介護事故を隠すと、この再発防止の機会が失われます。
同じ事故を繰り返さないためにも、報告は現場全体に必要な行動です。
介護事故を隠さずに働くための職場選びと日々の備え
ミスを共有できる職場は働きやすい
介護職が安心して働くためには、事故やヒヤリハットを報告しやすい職場環境が重要です。
もちろん、事故を軽く考える職場がよいわけではありません。
大切なのは、事故が起きたときに、感情的に責めるだけで終わらず、原因と対策をチームで考える職場です。
報告しやすい職場には、次のような特徴があります。
・事故報告の流れが決まっている
・新人にも報告方法を教えてくれる
・ヒヤリハットを出しても責められない
・看護師やリーダーに相談しやすい
・事故後に再発防止策を共有している
・記録の書き方を一緒に確認してくれる
反対に、事故が起きるたびに職員を強く責めるだけの職場では、報告しづらくなります。
その結果、隠すつもりがなくても「言いにくい雰囲気」ができ、事故の共有が遅れる可能性があります。

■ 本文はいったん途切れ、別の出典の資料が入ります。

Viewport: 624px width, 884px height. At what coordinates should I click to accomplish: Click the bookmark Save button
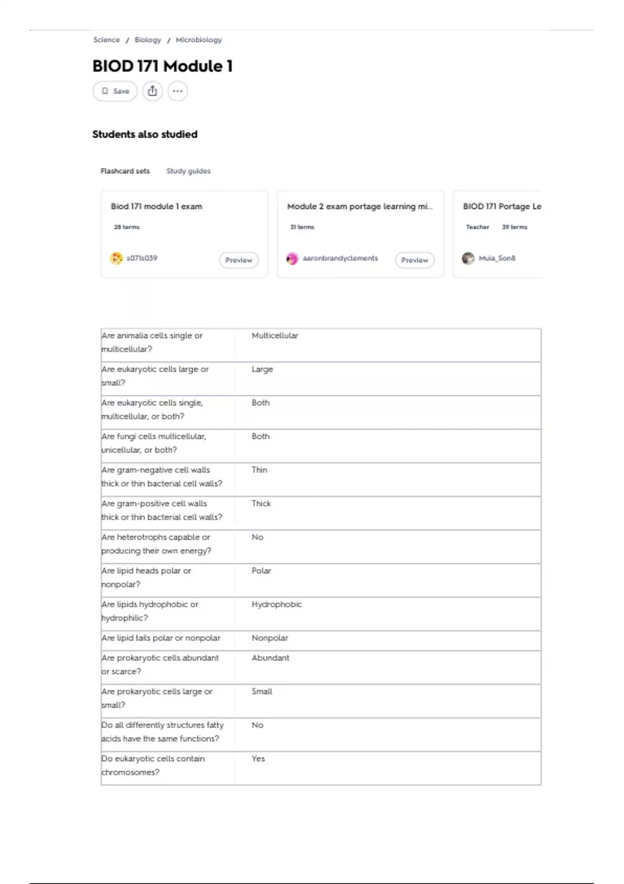(x=115, y=91)
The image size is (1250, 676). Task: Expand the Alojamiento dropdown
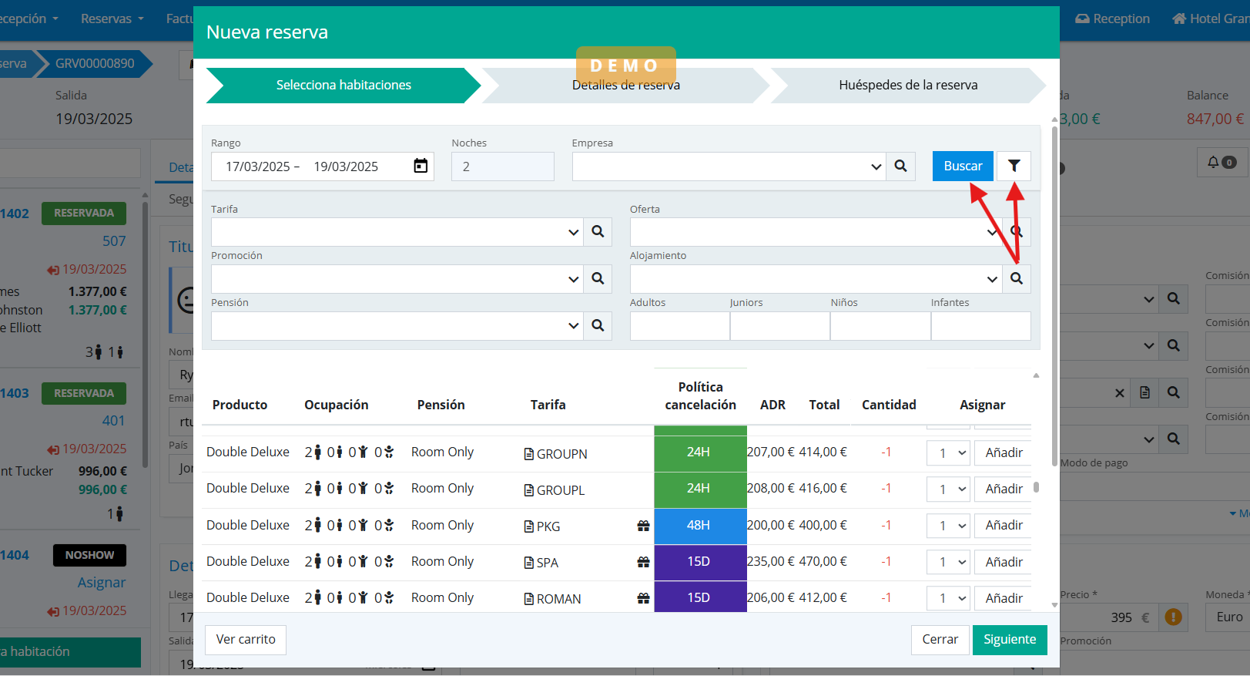(x=992, y=279)
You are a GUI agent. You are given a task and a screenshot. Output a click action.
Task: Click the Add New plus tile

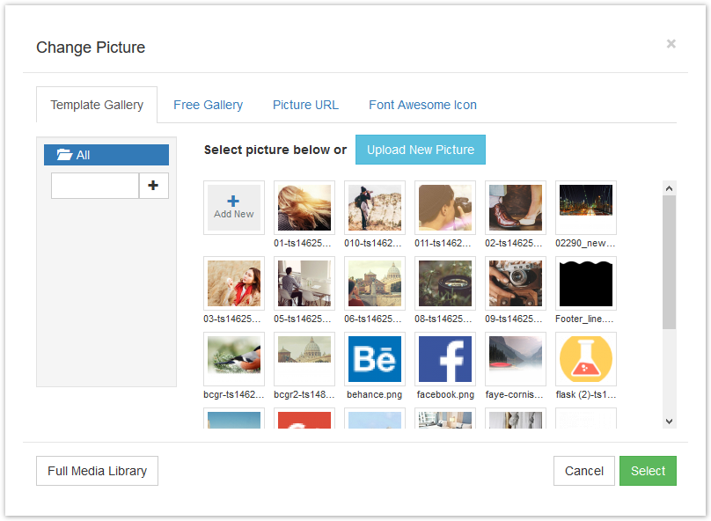[233, 208]
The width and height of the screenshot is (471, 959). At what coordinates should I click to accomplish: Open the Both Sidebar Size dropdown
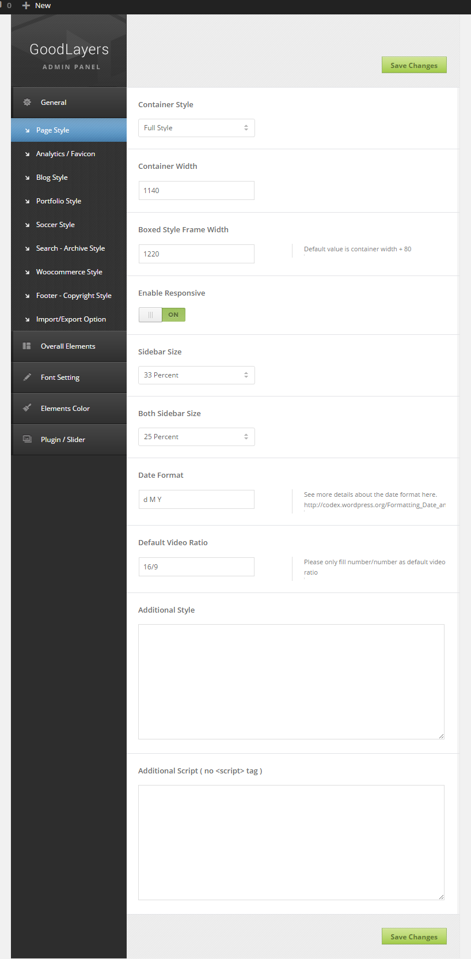pos(196,437)
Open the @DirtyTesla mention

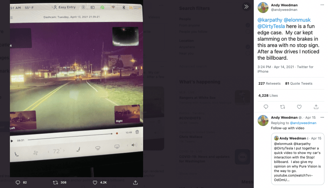tap(271, 26)
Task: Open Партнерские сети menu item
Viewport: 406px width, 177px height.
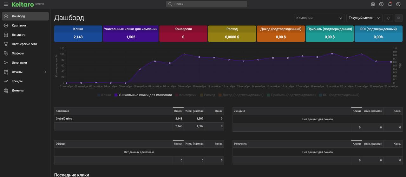Action: coord(24,44)
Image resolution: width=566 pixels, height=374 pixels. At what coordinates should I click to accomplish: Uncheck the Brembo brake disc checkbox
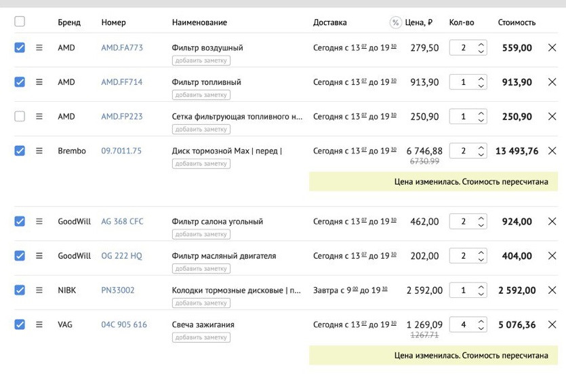coord(20,151)
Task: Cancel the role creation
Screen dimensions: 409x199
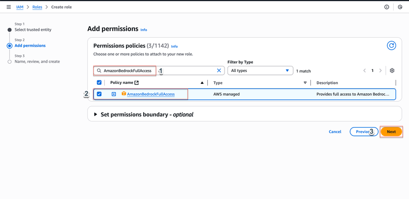Action: [335, 132]
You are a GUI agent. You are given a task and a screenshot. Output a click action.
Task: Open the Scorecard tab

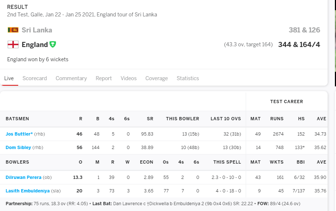tap(35, 78)
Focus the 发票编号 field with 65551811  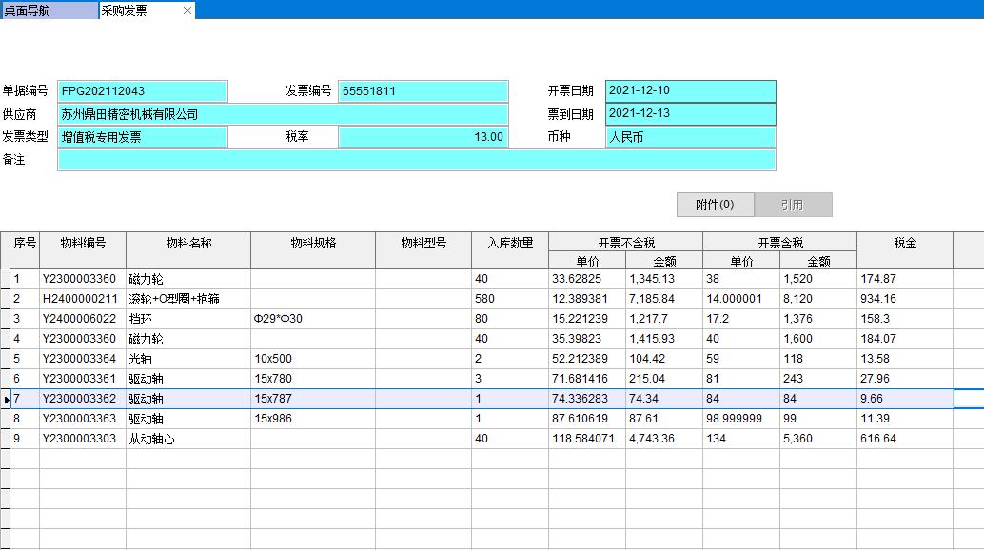423,91
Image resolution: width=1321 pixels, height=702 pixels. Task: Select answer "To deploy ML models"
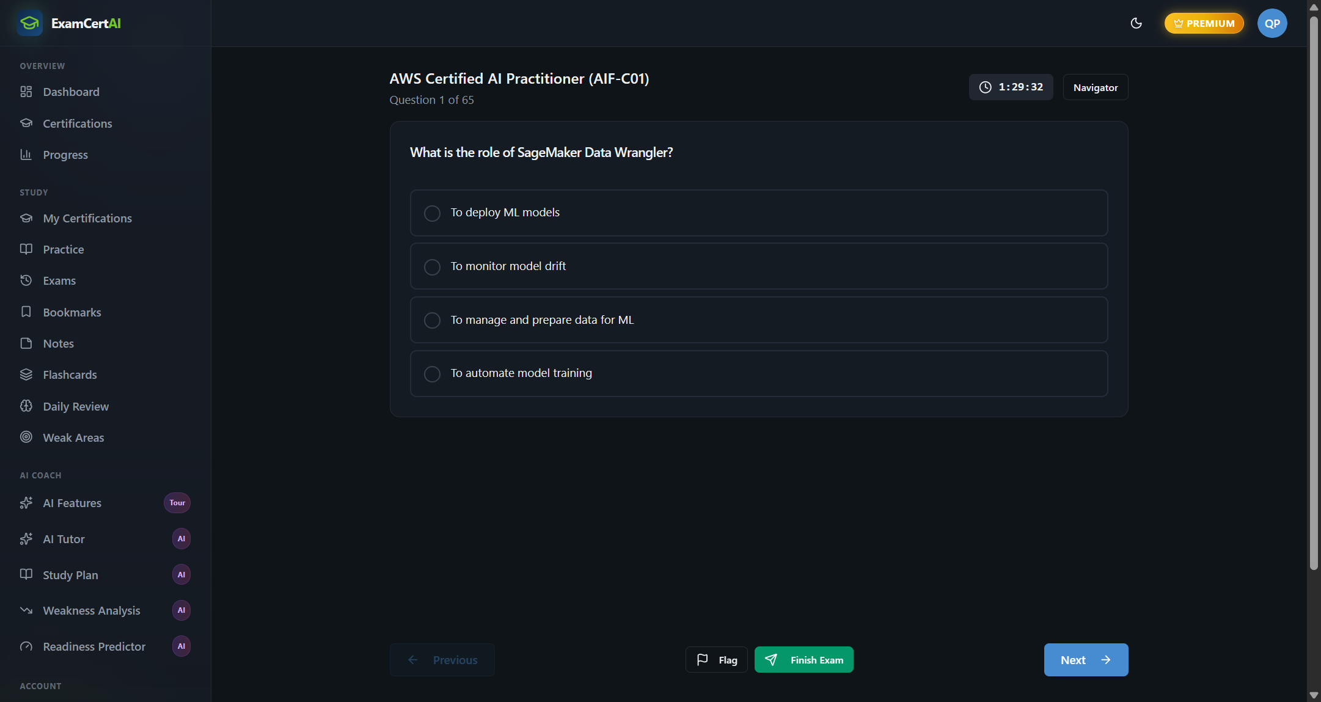pos(758,213)
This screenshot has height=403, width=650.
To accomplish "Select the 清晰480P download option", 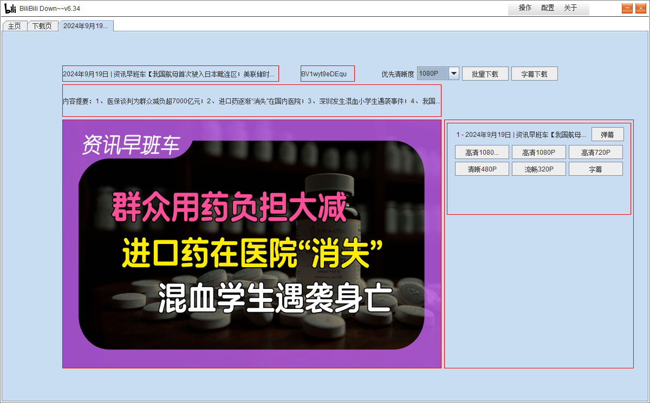I will (x=482, y=168).
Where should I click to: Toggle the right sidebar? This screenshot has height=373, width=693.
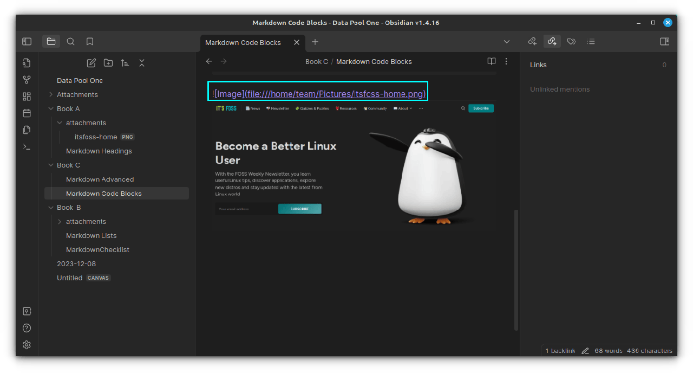click(x=664, y=42)
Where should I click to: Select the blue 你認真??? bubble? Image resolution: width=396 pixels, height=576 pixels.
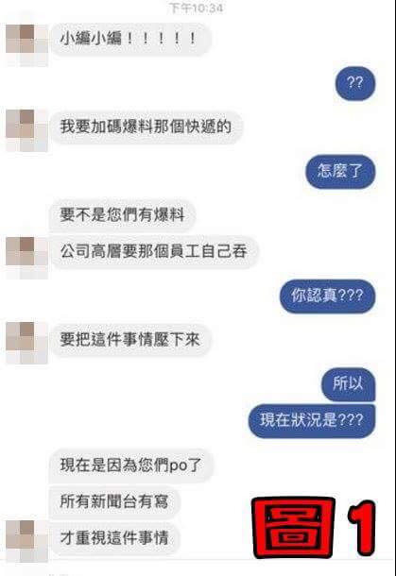click(x=327, y=296)
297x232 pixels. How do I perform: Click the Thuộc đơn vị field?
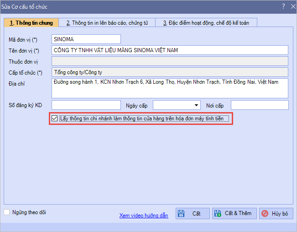tap(170, 61)

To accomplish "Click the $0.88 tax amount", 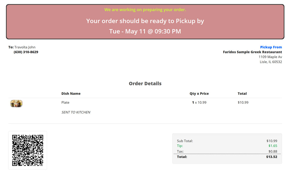I will 273,151.
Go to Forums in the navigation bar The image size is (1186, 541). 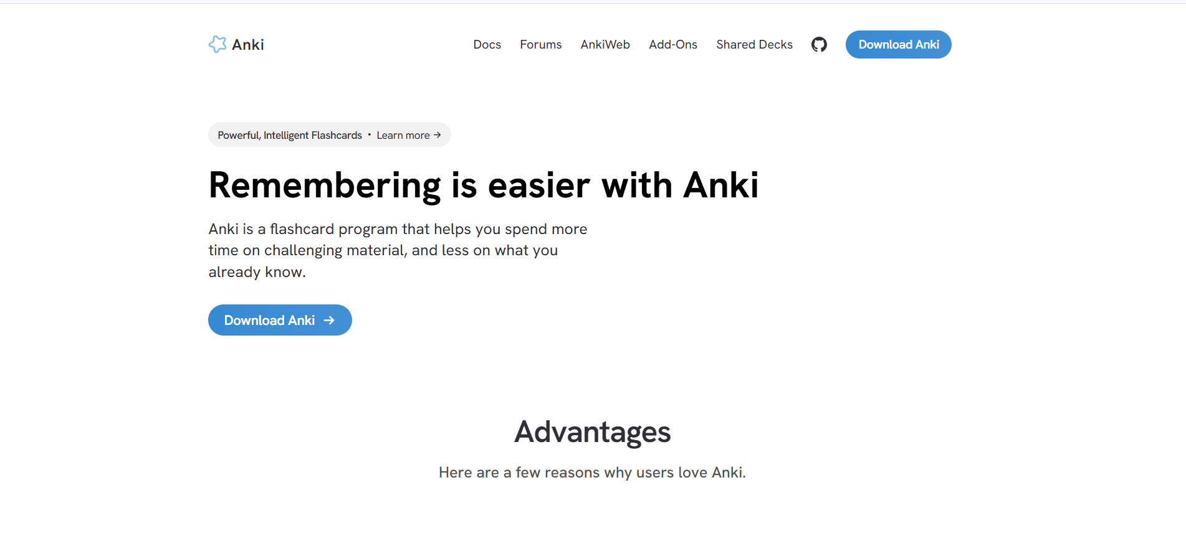point(540,45)
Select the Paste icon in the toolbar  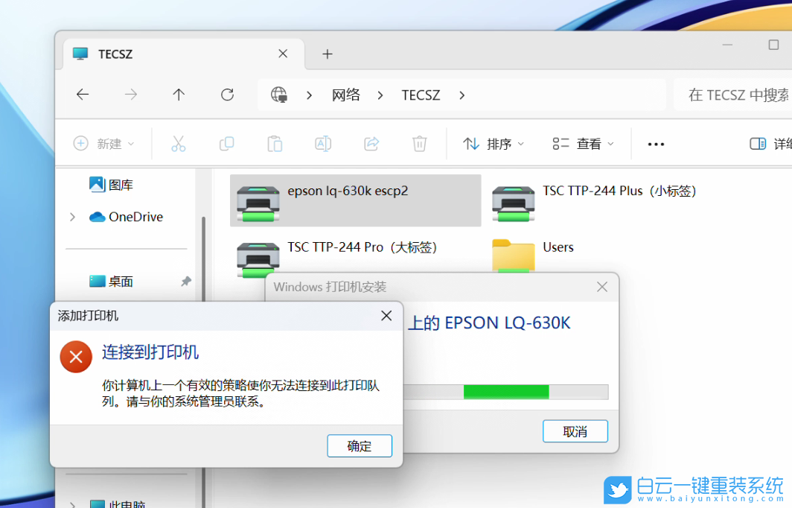click(275, 143)
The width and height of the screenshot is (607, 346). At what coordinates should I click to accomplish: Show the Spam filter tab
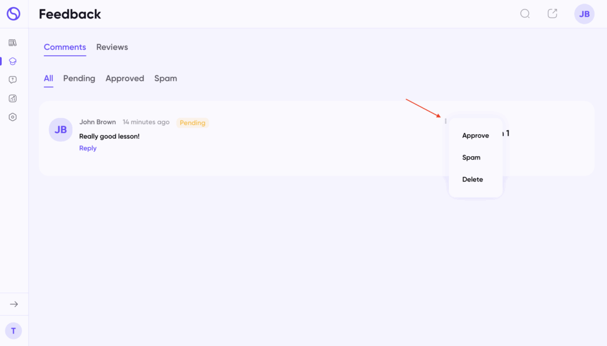[x=165, y=78]
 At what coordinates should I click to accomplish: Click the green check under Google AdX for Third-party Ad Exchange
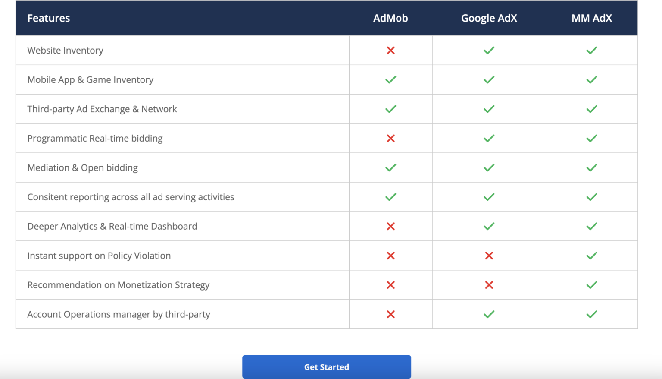pos(489,109)
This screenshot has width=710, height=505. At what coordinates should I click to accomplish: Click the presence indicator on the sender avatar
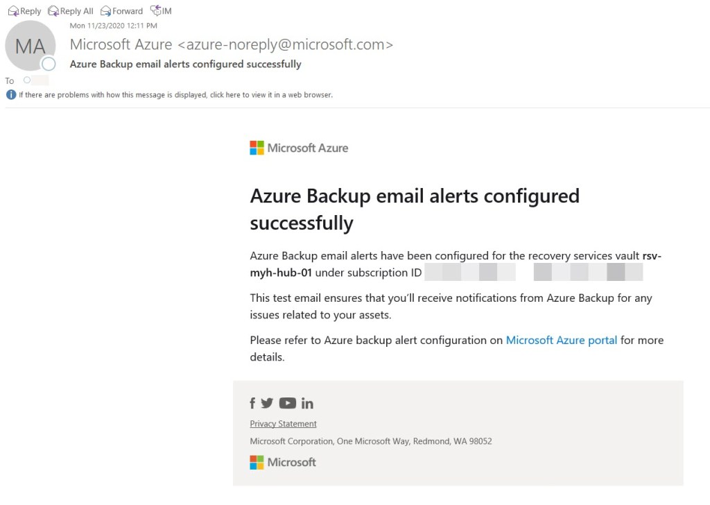pyautogui.click(x=49, y=63)
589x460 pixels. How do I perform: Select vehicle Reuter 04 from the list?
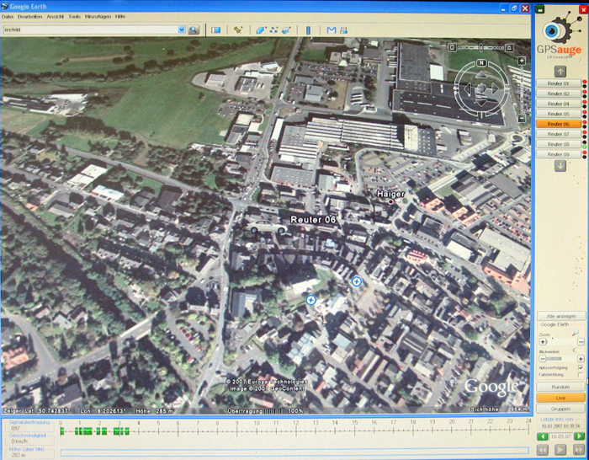pos(558,104)
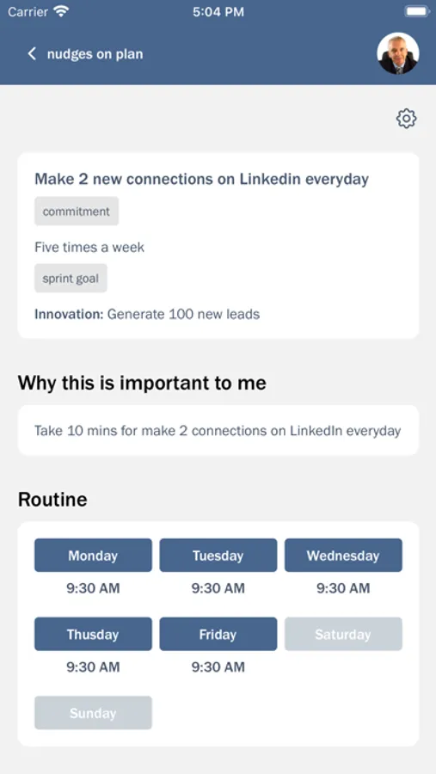Toggle Thusday in the routine
The width and height of the screenshot is (436, 774).
pos(94,634)
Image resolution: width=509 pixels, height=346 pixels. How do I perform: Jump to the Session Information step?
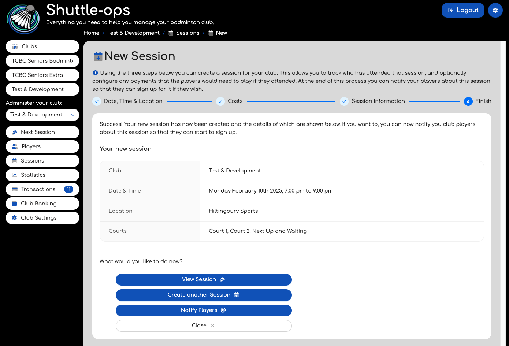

事故をゼロにする努力と、事故を隠さない仕組みは、どちらも大切です。
面接や職場見学で確認したいこと
転職や就職を考えている人は、面接や職場見学の段階で、事故対応の考え方を確認しておくと安心です。
特に未経験者は、介護事故が起きたときの流れがわからないため、教育体制と報告体制を見ておくことが大切です。
応募前に確認したい質問
「事故やヒヤリハットが起きた場合、どのような流れで報告しますか?」
「新人には事故報告書の書き方を教えてもらえますか?」
「転倒や誤薬が起きたとき、看護師や上司へ相談できる体制はありますか?」
「夜勤中に判断に迷った場合の連絡体制はありますか?」
「ヒヤリハットは職員間で共有されていますか?」
この質問をしたときに、丁寧に説明してくれる職場は、比較的安心しやすいです。
逆に、「事故なんて起こさなければいい」「うちは各自で判断している」といった答え方をされる場合は、少し慎重に見た方がよいでしょう。
介護職は、職場によって働きやすさが大きく変わります。
給与や通勤時間だけでなく、事故やミスが起きたときに相談できる環境かどうかも確認しておくことが大切です。
事故を起こした自分を責めすぎない
介護事故が起きると、強く落ち込む人もいます。
「自分は介護職に向いていないのでは」
「利用者さんに申し訳ない」
「もう仕事に行きたくない」
このように感じることもあるでしょう。
反省は必要ですが、自分を責めすぎると、次の仕事にも影響します。大切なのは、事故を隠すことではなく、起きたことを正しく振り返り、次に活かすことです。
事故には、本人の状態、環境、職員配置、時間帯、介助方法、情報共有など、複数の要因が関係します。
自分一人ですべてを抱え込まず、上司や先輩、看護師に相談しましょう。
もし、報告しただけで強く責められ続ける、相談しても無視される、事故の責任を一人に押しつけられるような職場であれば、その職場環境自体を見直すことも必要です。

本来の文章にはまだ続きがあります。